Image sizes are predefined, with multiple sizes used for each image, chosen to fit the website’s layout. When an image is uploaded, WordPress generates versions of it for all of the image sizes. We then tell the browser the size of which the image is displayed, using the HTML image tag’s srcset and sizes attributes. This lets the browser choose the best image size for the user’s device.
Lazy-loading refers to only loading the images when they scroll in to view. We use the image’s dimensions to reserve the space that the image takes up. This prevents browser “reflows”, when the page shifts around because extra content has loaded, which can be especially annoying when reading an article on a mobile device.
With our new site, we are also welcoming a new font.

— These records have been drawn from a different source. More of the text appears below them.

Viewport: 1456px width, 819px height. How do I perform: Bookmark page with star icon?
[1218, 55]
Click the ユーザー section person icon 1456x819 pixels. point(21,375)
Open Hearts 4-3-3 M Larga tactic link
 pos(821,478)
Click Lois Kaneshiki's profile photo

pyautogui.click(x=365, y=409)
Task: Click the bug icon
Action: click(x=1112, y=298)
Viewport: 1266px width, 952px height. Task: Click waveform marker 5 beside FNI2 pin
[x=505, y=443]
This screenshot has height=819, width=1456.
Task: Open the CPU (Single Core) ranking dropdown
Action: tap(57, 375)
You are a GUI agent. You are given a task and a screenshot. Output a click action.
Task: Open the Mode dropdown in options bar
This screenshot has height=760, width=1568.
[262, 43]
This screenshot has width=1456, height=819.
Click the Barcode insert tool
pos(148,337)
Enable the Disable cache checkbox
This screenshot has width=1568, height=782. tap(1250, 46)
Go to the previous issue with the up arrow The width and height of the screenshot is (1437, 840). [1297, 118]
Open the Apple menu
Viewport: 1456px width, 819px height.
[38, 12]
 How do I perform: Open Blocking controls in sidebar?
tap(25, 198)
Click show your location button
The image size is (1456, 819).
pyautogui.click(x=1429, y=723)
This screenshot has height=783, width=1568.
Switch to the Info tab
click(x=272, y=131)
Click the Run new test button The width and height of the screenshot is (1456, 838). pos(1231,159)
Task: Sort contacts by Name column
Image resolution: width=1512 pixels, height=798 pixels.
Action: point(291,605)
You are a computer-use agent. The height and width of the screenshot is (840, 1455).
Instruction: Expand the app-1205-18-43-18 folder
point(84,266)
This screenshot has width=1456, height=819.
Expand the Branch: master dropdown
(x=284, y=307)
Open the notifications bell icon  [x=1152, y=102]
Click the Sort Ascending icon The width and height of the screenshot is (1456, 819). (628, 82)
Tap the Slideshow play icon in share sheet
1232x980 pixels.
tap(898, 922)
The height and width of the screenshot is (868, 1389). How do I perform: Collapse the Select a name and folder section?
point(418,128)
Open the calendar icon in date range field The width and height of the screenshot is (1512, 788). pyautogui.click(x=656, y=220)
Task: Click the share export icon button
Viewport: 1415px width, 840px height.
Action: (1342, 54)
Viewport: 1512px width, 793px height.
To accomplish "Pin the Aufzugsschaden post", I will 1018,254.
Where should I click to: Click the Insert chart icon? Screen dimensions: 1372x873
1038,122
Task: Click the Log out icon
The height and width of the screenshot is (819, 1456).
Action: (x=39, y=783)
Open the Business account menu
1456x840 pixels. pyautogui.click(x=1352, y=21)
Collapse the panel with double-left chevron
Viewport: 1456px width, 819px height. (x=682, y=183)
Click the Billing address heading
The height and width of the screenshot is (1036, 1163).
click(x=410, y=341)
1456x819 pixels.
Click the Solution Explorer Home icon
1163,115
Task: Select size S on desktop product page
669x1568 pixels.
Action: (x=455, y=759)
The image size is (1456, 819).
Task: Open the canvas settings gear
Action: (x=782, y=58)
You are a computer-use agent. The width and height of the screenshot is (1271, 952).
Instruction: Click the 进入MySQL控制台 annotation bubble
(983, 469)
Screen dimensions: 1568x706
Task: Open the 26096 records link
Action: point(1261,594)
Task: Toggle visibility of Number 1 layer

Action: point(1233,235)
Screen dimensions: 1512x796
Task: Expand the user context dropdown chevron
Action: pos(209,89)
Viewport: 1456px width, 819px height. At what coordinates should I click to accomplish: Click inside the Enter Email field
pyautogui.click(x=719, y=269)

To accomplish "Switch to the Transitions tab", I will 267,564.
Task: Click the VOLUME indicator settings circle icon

Say goodbye to the geometric and precise Futura, and hello to the more relaxed and friendly Museo Sans.
We wanted to go with a nice and large body font size to make blog posts easily readable, and big, bold headlines. We created a typographic scale for all of our font styles. To enable our typography to work across screen sizes, we adjust the ratio used in our typographic scale up and down, relative to our base font size of 16px. This makes the difference in size between the body copy and the largest heading much smaller on an iPhone than on an iMac, but all the styles stay in tune.
Optimising font-loading performance
Web fonts are great. Apart from when you have to wait for them to load. We want to show Museo Sans as quickly as possible, but we don’t want to block our content from showing if it’s slow to load. For this reason, we are using a two-stage font loading technique. We show a system font, such as Helvetica or Arial, by default. We then load a tiny version of Museo Sans that contains only alpha-numeric characters. On a good connection this subset should load before the stylesheet, meaning the user never has to see the system font. Once the subset has loaded we then fetch the full set of web fonts including all the font weights and italics. On subsequent page loads, we skip right to showing the full web font.
To sum up, we’ve been building a great website and all that.